---------- Available data

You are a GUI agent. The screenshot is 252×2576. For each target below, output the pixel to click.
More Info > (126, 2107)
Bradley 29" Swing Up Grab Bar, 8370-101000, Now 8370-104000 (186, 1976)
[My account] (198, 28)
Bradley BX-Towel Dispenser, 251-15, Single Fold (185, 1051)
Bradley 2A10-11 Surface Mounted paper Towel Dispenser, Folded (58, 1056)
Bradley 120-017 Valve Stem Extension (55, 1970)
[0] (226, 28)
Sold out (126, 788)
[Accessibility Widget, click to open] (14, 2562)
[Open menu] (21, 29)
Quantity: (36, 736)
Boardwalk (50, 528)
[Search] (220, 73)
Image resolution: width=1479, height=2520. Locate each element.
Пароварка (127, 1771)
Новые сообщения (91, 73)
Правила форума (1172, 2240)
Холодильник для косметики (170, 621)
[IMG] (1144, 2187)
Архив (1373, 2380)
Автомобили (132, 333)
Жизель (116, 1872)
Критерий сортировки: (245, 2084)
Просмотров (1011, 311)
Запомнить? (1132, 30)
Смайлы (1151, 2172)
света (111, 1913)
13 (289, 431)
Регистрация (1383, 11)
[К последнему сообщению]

--------------------

■ **Problem description**:
Retype every line up to and including the one that contains "Жизель (116, 1872)", beginning at the first line of the records, with no edits.

■ **Your solution**:
You are a GUI agent. The screenshot is 252×2576. For each target below, output the pixel to click.
More Info > (126, 2107)
Bradley 29" Swing Up Grab Bar, 8370-101000, Now 8370-104000 (186, 1976)
[My account] (198, 28)
Bradley BX-Towel Dispenser, 251-15, Single Fold (185, 1051)
Bradley 2A10-11 Surface Mounted paper Towel Dispenser, Folded (58, 1056)
Bradley 120-017 Valve Stem Extension (55, 1970)
[0] (226, 28)
Sold out (126, 788)
[Accessibility Widget, click to open] (14, 2562)
[Open menu] (21, 29)
Quantity: (36, 736)
Boardwalk (50, 528)
[Search] (220, 73)
Image resolution: width=1479, height=2520. Locate each element.
Пароварка (127, 1771)
Новые сообщения (91, 73)
Правила форума (1172, 2240)
Холодильник для косметики (170, 621)
[IMG] (1144, 2187)
Архив (1373, 2380)
Автомобили (132, 333)
Жизель (116, 1872)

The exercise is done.